======== Отрывок из источника

Возникает законный вопрос: зачем же запутывать и без того запутанного десятиклассника? Когда Вознесенский пишет: «Все прогрессы — реакционны, если рушится человек»,— это достойно настоящего поэта. К сожалению, он может написать и «Балладу—яблоню» — вещь сомнительных достоинств.
В принципиальном разговоре нуждается и тема России. Если встать на позицию А. Дементьева, то наравне с русскими поэтами, отруганными им, в пристрастной любви к ней можно упрекать и многих известных национальных поэтов, таких, как Яков Ухсай, Семен Данилов, Леонид Попов, Солбон Ангабаев, Николай Дамдинов, Александр Алга, Дамба Жалсараев. Здесь бы оказались маститые Хасан Туфан, Назар Наджми.
Тема России и общности судеб нашего народа с другими народами — коренная тема нашей поэзии. Ленин и революция сделали эту тему интернациональной. Подлинный интернационализм рождается только в любви к своему народу, к его труду, к его славе. Кто не любит и не понимает своего народа, не поймет и не полюбит другого, его культуры, его борьбы за лучшее будущее. Выезжая за границу, наши поэты привозят стихи, полные уважения к другим народам. При этом они не молчат, когда видят преступления империалистов. Е. Долматовский побывал во Вьетнаме — и мы прочли стихи о борьбе вьетнамского народа с американскими убийцами. А. Николаев посетил Цейлон и Судан — и через его стихи мы почувствовали жизнь цейлонцев и суданцев. Сергей Васильев путешествовал по Америке и вместе с художником Абрамовым создал оригинальную книгу об этой далекой стране. Он не ездил туда с разоблачительными целями, но то, что стоило разоблачить, он разоблачил. Мы, советские поэты, верим, что народ Америки, втянутый в бессмысленную для него войну, вынянчит свое пока еще слабое дитя — справедливость. Наверняка будет так, как в одной из своих поэм сказал Николай Грибачев:
И о радостной яви иного берега
Запоет твой народ.

================
======== Исходные записи

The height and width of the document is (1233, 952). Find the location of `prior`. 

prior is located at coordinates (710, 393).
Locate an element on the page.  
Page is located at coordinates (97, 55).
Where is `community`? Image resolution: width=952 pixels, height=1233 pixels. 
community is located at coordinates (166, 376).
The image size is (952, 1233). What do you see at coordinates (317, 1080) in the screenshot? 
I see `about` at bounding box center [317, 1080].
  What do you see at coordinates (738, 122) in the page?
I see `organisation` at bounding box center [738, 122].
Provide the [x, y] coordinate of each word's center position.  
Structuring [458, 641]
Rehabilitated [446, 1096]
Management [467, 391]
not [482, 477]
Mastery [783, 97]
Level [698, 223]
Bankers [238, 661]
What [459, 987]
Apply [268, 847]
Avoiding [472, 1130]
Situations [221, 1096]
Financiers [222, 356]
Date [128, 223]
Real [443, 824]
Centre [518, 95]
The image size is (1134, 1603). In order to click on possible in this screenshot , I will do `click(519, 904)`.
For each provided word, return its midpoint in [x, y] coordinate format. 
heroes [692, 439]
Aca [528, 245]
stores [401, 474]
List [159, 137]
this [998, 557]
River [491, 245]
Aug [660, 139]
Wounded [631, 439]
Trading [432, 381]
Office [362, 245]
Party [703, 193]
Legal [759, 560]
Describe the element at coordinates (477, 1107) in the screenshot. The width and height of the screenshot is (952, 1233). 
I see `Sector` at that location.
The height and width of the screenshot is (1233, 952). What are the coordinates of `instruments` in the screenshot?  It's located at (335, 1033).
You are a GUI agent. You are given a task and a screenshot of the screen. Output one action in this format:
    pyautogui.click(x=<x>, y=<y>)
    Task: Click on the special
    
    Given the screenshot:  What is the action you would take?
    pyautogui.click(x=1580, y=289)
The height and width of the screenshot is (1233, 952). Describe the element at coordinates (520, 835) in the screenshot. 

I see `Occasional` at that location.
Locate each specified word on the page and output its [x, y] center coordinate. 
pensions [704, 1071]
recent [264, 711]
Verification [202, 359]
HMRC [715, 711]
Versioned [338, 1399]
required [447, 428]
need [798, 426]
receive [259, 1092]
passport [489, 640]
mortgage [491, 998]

================

> _Условие задания_: Какие страны посетил А. Николаев, согласно отрывку о теме России в поэзии?

> _Решение задачи_: Цейлон и Судан.